Exercises to complete »
1. Decide whether each statement agrees with the passage on food prices: (a) a small number of agribusiness companies increasingly control cultivation and distribution; (b) speculation by large banks is limited to agricultural commodities; (c) the passage holds that rising food prices automatically benefit farmers. Answer yes or no for each, quoting the words from the passage that decide it.
2. Please reproduce everything from "A small number" down to "centralised storage." in the passage on food prices, with no changes.
------ Passage to read ------
Fourth, there is the impact of changes in market structure,
which allow for greater international speculation
in commodities. It is often assumed that rising food
prices automatically benefit farmers, but this is
far from the case, especially as the global food trade
has become more concentrated and vertically integrated.
A small number of agribusiness companies worldwide
increasingly control all aspects of cultivation and
distribution, from supplying inputs to farmers to
buying crops and even in some cases to retail food
distribution. This means that marketing margins are
large and increasing, so that direct producers do
not get the benefits of increases expect with a time
lag and even then not to the full extent. This concentration
also enables greater speculation in food, with more
centralised storage.
Finally, primary commodity markets are also attracting
financial speculators. As the global financial system
remains fragile with the continuing implosion of the
US housing finance market, commodity speculation is
increasingly emerging as an important alternative
investment market. Such speculation by large banks
and financial companies is in both agricultural and
non-agricultural commodities, and explains at least
partly why the very recent period has seen such sharp
hikes in price.
------ Data provided ------
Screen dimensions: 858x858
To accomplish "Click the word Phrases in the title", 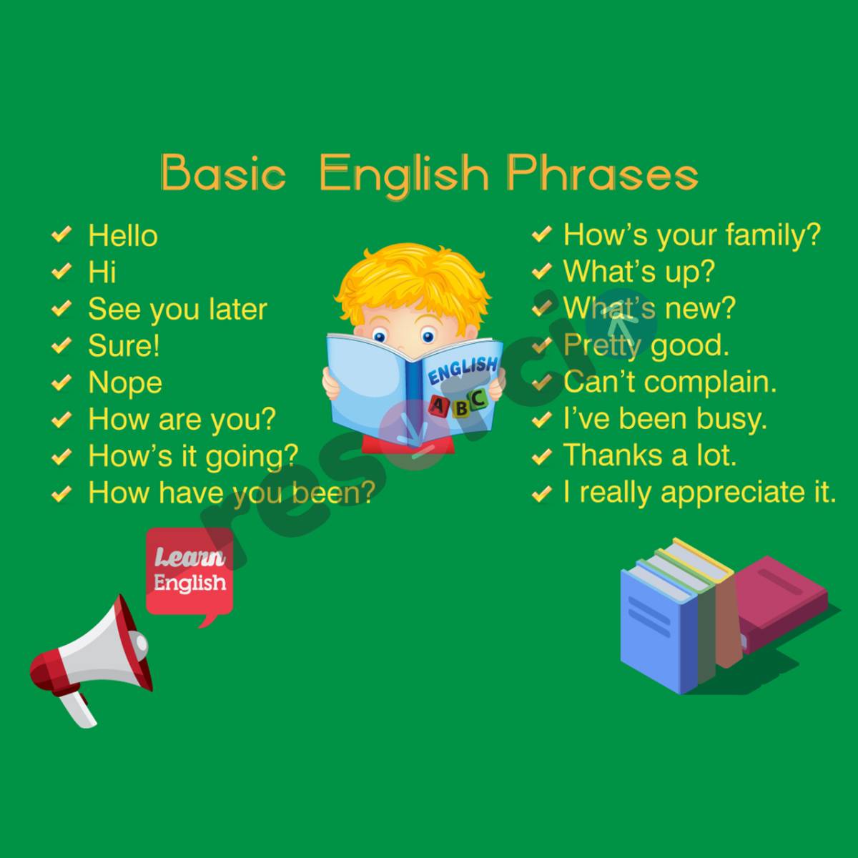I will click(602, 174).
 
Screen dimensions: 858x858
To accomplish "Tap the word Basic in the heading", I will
------
Solutions for each task »
1.
(a) Yes: "A small number of agribusiness companies worldwide increasingly control all aspects of cultivation and distribution"
(b) No: "Such speculation by large banks and financial companies is in both agricultural and non-agricultural commodities"
(c) No: "It is often assumed that rising food prices automatically benefit farmers, but this is far from the case"

2.
A small number of agribusiness companies worldwide
increasingly control all aspects of cultivation and
distribution, from supplying inputs to farmers to
buying crops and even in some cases to retail food
distribution. This means that marketing margins are
large and increasing, so that direct producers do
not get the benefits of increases expect with a time
lag and even then not to the full extent. This concentration
also enables greater speculation in food, with more
centralised storage.